(Zu erledigen):
**A.** Wie viele Orte hat Israel laut dem Text über die Hisbollah-Angriffe evakuiert?
**B.** Bitte setze den Text über die Hisbollah-Angriffe im Norden Israels nach seinem letzten Satz fort.

(Ausgewählter Text):
__________________________________________________
Derweil erwidert das israelische Militär auch im Norden wiederholte Angriffe der pro-iranischen Hisbollah im Libanon. Die Armee attackiere gegenwärtig Posten der Schiiten-Miliz, teilte das israelische Militär am frühen Dienstagmorgen mit. Man reagiere auf die Hisbollah-Angriffe, jedoch ohne die Situation zu eskalieren, betonte Armeesprecher Conricus. Angesichts der wiederholten Angriffe der Hisbollah evakuierte Israel 28 Orte in bis zu zwei Kilometer Entfernung zum Grenzgebiet und verstärkte dort seine Truppen.
__________________________________________________
(Bereitgestellte Daten):
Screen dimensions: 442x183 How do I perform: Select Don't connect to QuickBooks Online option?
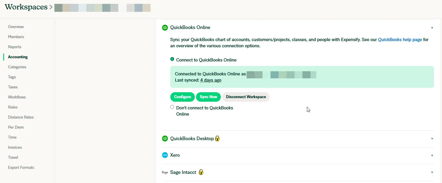pos(172,107)
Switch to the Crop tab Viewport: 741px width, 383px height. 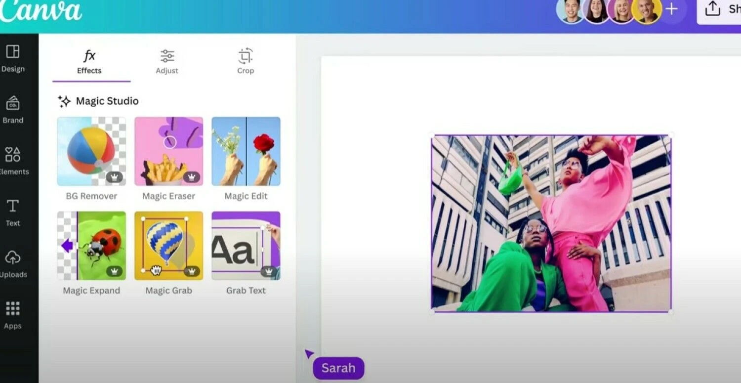click(246, 62)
__________________________________________________
(Ergebnisse):
**A.** Israel evakuierte 28 Orte in bis zu zwei Kilometer Entfernung zum Grenzgebiet.

**B.**
Der Iran bekräftigte angesichts des Kriegs zwischen Israel und der Hamas seine Drohungen gegen Israel. «Wenn die zionistischen Verbrechen nicht sofort aufhören, werden neue Fronten für sie eröffnet werden», sagte Irans Aussenminister Hussein Amirabdollahian am Montagabend im Staatsfernsehen. «Stoppen Sie die Verbrechen gegen die Zivilbevölkerung, bevor es zu spät ist», sagte Amirabdollahian. Der Aussenminister wies erneut eine direkte Verstrickung Irans zurück.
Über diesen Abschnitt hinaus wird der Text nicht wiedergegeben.